§ WHAT YOU HAVE TO DO: The entries are to be given again in full. Every word must match.

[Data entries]
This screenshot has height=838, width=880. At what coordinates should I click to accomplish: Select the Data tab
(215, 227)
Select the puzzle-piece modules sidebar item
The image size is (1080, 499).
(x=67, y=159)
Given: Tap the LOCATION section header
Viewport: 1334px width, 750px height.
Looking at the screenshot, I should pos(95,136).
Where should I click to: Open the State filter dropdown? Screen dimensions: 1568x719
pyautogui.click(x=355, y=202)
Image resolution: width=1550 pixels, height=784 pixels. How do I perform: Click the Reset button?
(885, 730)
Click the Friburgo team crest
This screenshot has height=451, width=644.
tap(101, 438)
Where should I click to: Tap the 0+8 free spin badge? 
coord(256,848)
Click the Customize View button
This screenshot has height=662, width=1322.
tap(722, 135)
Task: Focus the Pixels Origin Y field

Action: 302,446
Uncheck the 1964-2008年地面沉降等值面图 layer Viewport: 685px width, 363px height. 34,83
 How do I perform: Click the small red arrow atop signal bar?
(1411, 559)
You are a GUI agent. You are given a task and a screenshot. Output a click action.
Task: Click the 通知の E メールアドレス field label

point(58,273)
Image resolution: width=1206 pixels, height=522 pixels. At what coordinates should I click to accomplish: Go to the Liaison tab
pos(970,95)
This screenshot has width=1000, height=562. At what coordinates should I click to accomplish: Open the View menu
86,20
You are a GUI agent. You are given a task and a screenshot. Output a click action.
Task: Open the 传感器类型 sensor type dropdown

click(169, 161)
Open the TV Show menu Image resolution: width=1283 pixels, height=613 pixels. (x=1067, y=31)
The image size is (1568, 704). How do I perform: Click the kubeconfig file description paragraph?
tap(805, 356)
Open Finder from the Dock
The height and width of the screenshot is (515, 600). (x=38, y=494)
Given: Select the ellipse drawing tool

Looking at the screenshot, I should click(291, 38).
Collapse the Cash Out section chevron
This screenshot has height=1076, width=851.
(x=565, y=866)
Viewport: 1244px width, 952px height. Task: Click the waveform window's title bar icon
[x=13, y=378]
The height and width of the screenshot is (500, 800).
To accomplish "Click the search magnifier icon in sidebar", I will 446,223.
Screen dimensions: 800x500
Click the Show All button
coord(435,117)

§ ANSWER SPACE:
This screenshot has height=838, width=880. At what coordinates should I click to accomplish: Select the Data tab
(215, 227)
Select the puzzle-piece modules sidebar item
The image size is (1080, 499).
(x=67, y=159)
Given: Tap the LOCATION section header
Viewport: 1334px width, 750px height.
Looking at the screenshot, I should pos(95,136).
Where should I click to: Open the State filter dropdown? Screen dimensions: 1568x719
pyautogui.click(x=355, y=202)
Image resolution: width=1550 pixels, height=784 pixels. How do I perform: Click the Reset button?
(885, 730)
Click the Friburgo team crest
This screenshot has height=451, width=644.
tap(101, 438)
Where should I click to: Tap the 0+8 free spin badge? 
coord(256,848)
Click the Customize View button
This screenshot has height=662, width=1322.
tap(722, 135)
Task: Focus the Pixels Origin Y field

Action: 302,446
Uncheck the 1964-2008年地面沉降等值面图 layer Viewport: 685px width, 363px height. 34,83
 How do I perform: Click the small red arrow atop signal bar?
(1411, 559)
You are a GUI agent. You are given a task and a screenshot. Output a click action.
Task: Click the 通知の E メールアドレス field label

point(58,273)
Image resolution: width=1206 pixels, height=522 pixels. At what coordinates should I click to accomplish: Go to the Liaison tab
pos(970,95)
This screenshot has width=1000, height=562. At what coordinates should I click to accomplish: Open the View menu
86,20
You are a GUI agent. You are given a task and a screenshot. Output a click action.
Task: Open the 传感器类型 sensor type dropdown

click(169, 161)
Open the TV Show menu Image resolution: width=1283 pixels, height=613 pixels. (x=1067, y=31)
The image size is (1568, 704). How do I perform: Click the kubeconfig file description paragraph?
tap(805, 356)
Open Finder from the Dock
The height and width of the screenshot is (515, 600). (x=38, y=494)
Given: Select the ellipse drawing tool

Looking at the screenshot, I should click(291, 38).
Collapse the Cash Out section chevron
This screenshot has height=1076, width=851.
(x=565, y=866)
Viewport: 1244px width, 952px height. Task: Click the waveform window's title bar icon
[x=13, y=378]
The height and width of the screenshot is (500, 800).
To accomplish "Click the search magnifier icon in sidebar", I will 446,223.
Screen dimensions: 800x500
Click the Show All button
coord(435,117)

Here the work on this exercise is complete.